Dr Baojun Wang

Reader in Synthetic Biology, FRSC

Background

2019 - present    Reader & UKRI Future Leaders Fellow, University of Edinburgh

2013 - 2019    Group Leader & Chancellor's Fellow in Synthetic Biology, University of Edinburgh

2011 - 2013    Research Associate, Imperial College London

2007 - 2011    PhD in Bioengineering, Imperial College London

2000 - 2005    BEng in Biomedical Engineering, Zhejiang University

Undergraduate teaching

Lecturer of "Gene Expression and Microbial Regulation" & "Tools of Synthetic Biology" courses for BSc Biotechnology Honours Programme.

Postgraduate teaching

Lecturer of "Applications for Synthetic Biology" course for MSc in Synthetic Biology & Biotechnology Programme. 

Open to PhD supervision enquiries?

Yes

Research summary

http://wang.bio.ed.ac.uk (The Synthetic Biological Circuit Engineering Lab)

The research in our group is primarily centered around Synthetic Biology and Bioengineering at the interface of biology, chemistry and engineering. The topic has significant growing applications in diverse areas including industrial biotechnology, healthcare and environment. Our interests include both fundamental and applied synthetic biology. The following describes the three synergistic research themes which we are currently focusing on, i.e. the foundational technology, healthcare and industrial biotechnology applications of synthetic biology

1. Foundational technology for gene circuit design   In this area, foundational synthetic gene circuits are designed and constructed to program living cells with designer functions including novel modular and orthogonal genetic logic gates, sensors, biological processors and advanced computing and information processing circuits (towards a programmable and scalable cell-based biocomputer). The results will greatly expand the currently limited toolbox in synthetic biology. New biological circuit design principles are being developed by exploiting design principles in other engineering systems such as modularity, orthogonality, systematic characterization and modelling to increase the predictability, scalability and automation of gene circuit design and assembly.

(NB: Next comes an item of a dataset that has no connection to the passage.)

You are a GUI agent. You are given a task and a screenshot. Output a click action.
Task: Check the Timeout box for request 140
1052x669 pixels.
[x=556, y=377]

2. Synthetic cellular biosensors and biomanufacturing   In this area, the engineered gene networks or protein assembly tools are employed for applications including smart multi-input cell-based/cell-free biosensors for environmental monitoring and diagnostics, and as enabling tools to customize biomaterials and biologics manufacturing. New synthetic sensors are being developed to sense specific environmental toxins or disease related signals (pathogens, nucleic acids and cancers) with high selectivity and sensitivity. Genetic logic and analog circuits are applied to link the synthetic sensors and specialized actuators such as reporters, electron conduits and functional pathways to generate various bespoke output responses. Further, dynamic sensor-regulators are constructed in microbial cell factories to allow balancing metabolism and adaptively tuning product synthesis rate.

3. Synthetic biology-enabled new diagnostics and therapeutics   Here we engineer bacteriophages to selectively kill gut pathogens such as Shigella flexneri that causes widespread environmental enteropathy in human gut in developing countries. On the second thread, we are developing new low-cost, simple cell-free biosensors for providing point-of-use diagnostics of target toxins (e.g. arsenic, pesticides) and health-indicating metabolites in various samples in resource limited settings. Further, synthetic biology is used as a tool to build synthetic regulatory circuits for perturbing or mimicking their natural counterparts to aid disclosing design principles and properties of cell signalling and stress response systems, contributing to optimal biosensor design or infection treatment.